__What you will do__.
Look through the lines below and extract any with the word "agent".

__Exercise input__.
--------------------------------------------------

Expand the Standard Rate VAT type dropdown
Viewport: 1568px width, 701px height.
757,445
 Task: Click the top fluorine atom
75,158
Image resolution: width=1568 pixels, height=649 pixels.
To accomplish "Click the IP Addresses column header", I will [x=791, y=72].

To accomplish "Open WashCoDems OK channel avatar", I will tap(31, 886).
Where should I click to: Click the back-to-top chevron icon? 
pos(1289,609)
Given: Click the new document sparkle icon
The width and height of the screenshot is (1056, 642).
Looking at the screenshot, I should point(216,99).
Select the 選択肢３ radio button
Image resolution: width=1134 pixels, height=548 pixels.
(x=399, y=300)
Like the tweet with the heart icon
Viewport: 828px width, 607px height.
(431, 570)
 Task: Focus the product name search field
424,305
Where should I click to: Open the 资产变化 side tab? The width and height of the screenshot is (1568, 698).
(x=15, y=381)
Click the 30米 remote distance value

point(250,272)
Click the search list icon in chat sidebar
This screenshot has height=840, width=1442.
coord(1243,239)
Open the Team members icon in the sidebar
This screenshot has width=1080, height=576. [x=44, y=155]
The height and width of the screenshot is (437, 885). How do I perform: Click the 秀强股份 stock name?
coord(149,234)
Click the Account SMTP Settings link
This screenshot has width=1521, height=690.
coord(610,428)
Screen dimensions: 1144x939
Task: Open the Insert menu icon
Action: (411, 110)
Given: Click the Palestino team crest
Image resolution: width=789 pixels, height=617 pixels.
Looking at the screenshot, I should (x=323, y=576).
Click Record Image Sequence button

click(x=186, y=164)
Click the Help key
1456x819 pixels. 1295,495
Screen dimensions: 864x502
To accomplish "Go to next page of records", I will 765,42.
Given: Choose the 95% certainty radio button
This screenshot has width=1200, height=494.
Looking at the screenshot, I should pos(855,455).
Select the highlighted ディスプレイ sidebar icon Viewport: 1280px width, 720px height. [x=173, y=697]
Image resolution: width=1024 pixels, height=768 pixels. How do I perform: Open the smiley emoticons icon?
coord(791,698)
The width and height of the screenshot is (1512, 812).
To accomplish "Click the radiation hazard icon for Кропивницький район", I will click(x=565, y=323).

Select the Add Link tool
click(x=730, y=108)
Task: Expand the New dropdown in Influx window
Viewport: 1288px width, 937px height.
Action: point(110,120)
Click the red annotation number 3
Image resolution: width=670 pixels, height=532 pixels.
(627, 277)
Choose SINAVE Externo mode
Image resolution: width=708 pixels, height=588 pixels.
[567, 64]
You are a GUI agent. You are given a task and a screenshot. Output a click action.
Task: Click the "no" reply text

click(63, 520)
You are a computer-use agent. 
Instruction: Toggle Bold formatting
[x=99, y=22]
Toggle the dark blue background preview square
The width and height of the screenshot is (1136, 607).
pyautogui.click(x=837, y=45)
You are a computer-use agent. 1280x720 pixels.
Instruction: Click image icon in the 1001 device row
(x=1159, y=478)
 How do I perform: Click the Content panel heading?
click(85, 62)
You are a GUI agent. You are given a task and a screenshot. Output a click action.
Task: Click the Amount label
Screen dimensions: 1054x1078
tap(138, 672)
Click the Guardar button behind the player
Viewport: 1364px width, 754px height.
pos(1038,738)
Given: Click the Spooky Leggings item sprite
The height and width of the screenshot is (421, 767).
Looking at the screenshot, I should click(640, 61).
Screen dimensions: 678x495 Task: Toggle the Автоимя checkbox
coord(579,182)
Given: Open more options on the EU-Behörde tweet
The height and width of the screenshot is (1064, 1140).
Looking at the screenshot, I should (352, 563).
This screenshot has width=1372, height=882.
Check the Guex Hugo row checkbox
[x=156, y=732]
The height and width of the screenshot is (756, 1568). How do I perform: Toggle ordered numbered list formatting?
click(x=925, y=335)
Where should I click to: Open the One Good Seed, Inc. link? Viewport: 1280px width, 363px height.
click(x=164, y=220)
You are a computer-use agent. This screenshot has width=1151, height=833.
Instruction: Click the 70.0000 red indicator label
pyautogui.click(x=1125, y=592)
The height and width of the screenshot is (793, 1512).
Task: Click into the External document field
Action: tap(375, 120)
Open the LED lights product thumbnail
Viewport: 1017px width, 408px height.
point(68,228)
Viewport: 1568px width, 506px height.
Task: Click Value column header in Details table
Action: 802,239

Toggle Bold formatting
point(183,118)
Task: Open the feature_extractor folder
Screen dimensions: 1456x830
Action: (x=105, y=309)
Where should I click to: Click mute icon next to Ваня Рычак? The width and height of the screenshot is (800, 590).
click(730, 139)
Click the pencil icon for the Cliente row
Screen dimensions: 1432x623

--------------------------------------------------

__Answer to this exercise__.
You are a GUI agent. You are given a task and a screenshot. Output a click action.
You are a computer-use agent. 
You are a computer-use agent. 1280x720 pixels.
You are a GUI agent. You are given a task and a screenshot. Output a click action.
You are a computer-use agent. This screenshot has width=1151, height=833.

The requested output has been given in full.